→ **Task goal**
Rename "Screen dimensions" to "Screen size" everywhere in the lines below, and reproduce them with everything else unchanged.

→ **Data to process**

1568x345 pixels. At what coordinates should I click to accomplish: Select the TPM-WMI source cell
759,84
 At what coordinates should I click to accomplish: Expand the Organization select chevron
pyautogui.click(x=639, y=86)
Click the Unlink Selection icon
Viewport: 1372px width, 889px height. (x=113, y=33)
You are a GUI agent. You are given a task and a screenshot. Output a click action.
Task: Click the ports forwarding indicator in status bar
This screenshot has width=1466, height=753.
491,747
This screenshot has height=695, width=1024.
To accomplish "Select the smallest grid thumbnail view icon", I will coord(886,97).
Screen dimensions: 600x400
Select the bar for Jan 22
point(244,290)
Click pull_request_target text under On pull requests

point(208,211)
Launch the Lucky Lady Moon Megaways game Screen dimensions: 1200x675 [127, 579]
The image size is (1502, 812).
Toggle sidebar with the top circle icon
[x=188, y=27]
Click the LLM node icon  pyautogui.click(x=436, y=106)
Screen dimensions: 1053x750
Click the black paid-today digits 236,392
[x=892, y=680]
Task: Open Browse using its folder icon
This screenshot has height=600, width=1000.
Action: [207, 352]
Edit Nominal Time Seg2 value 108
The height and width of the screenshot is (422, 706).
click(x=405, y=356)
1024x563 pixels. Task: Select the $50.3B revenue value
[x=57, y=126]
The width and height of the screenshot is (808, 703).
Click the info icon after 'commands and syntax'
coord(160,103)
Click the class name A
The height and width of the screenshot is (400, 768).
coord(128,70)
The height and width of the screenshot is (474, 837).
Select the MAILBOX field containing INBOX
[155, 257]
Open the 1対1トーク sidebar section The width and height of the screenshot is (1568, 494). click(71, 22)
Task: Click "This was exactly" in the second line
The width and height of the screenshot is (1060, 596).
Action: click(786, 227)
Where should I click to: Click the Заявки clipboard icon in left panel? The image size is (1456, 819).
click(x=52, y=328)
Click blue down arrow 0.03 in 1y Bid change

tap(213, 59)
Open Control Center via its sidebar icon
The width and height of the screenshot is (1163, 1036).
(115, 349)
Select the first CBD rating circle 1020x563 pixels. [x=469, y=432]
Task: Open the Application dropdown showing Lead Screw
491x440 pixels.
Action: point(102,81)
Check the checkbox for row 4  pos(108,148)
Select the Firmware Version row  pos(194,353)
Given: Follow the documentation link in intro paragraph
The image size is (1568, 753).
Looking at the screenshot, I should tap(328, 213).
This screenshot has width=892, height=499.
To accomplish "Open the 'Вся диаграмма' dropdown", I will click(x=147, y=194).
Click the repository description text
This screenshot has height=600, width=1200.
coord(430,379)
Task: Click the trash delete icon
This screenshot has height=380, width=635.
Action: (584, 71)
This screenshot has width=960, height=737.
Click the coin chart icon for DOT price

→ **Solution to the exercise**
1568x345 pixels. At what coordinates should I click to accomplish: Select the TPM-WMI source cell
759,84
 At what coordinates should I click to accomplish: Expand the Organization select chevron
pyautogui.click(x=639, y=86)
Click the Unlink Selection icon
Viewport: 1372px width, 889px height. (x=113, y=33)
You are a GUI agent. You are given a task and a screenshot. Output a click action.
Task: Click the ports forwarding indicator in status bar
This screenshot has width=1466, height=753.
491,747
This screenshot has height=695, width=1024.
To accomplish "Select the smallest grid thumbnail view icon", I will coord(886,97).
Screen size: 600x400
Select the bar for Jan 22
point(244,290)
Click pull_request_target text under On pull requests

point(208,211)
Launch the Lucky Lady Moon Megaways game Screen size: 1200x675 [127, 579]
The image size is (1502, 812).
Toggle sidebar with the top circle icon
[x=188, y=27]
Click the LLM node icon  pyautogui.click(x=436, y=106)
Screen size: 1053x750
Click the black paid-today digits 236,392
[x=892, y=680]
Task: Open Browse using its folder icon
This screenshot has height=600, width=1000.
Action: [207, 352]
Edit Nominal Time Seg2 value 108
The height and width of the screenshot is (422, 706).
click(x=405, y=356)
1024x563 pixels. Task: Select the $50.3B revenue value
[x=57, y=126]
The width and height of the screenshot is (808, 703).
Click the info icon after 'commands and syntax'
coord(160,103)
Click the class name A
The height and width of the screenshot is (400, 768).
coord(128,70)
The height and width of the screenshot is (474, 837).
Select the MAILBOX field containing INBOX
[155, 257]
Open the 1対1トーク sidebar section The width and height of the screenshot is (1568, 494). click(71, 22)
Task: Click "This was exactly" in the second line
The width and height of the screenshot is (1060, 596).
Action: click(786, 227)
Where should I click to: Click the Заявки clipboard icon in left panel? The image size is (1456, 819).
click(x=52, y=328)
Click blue down arrow 0.03 in 1y Bid change

tap(213, 59)
Open Control Center via its sidebar icon
The width and height of the screenshot is (1163, 1036).
(115, 349)
Select the first CBD rating circle 1020x563 pixels. [x=469, y=432]
Task: Open the Application dropdown showing Lead Screw
491x440 pixels.
Action: point(102,81)
Check the checkbox for row 4  pos(108,148)
Select the Firmware Version row  pos(194,353)
Given: Follow the documentation link in intro paragraph
The image size is (1568, 753).
Looking at the screenshot, I should tap(328, 213).
This screenshot has width=892, height=499.
To accomplish "Open the 'Вся диаграмма' dropdown", I will click(x=147, y=194).
Click the repository description text
This screenshot has height=600, width=1200.
coord(430,379)
Task: Click the trash delete icon
This screenshot has height=380, width=635.
Action: (584, 71)
This screenshot has width=960, height=737.
Click the coin chart icon for DOT price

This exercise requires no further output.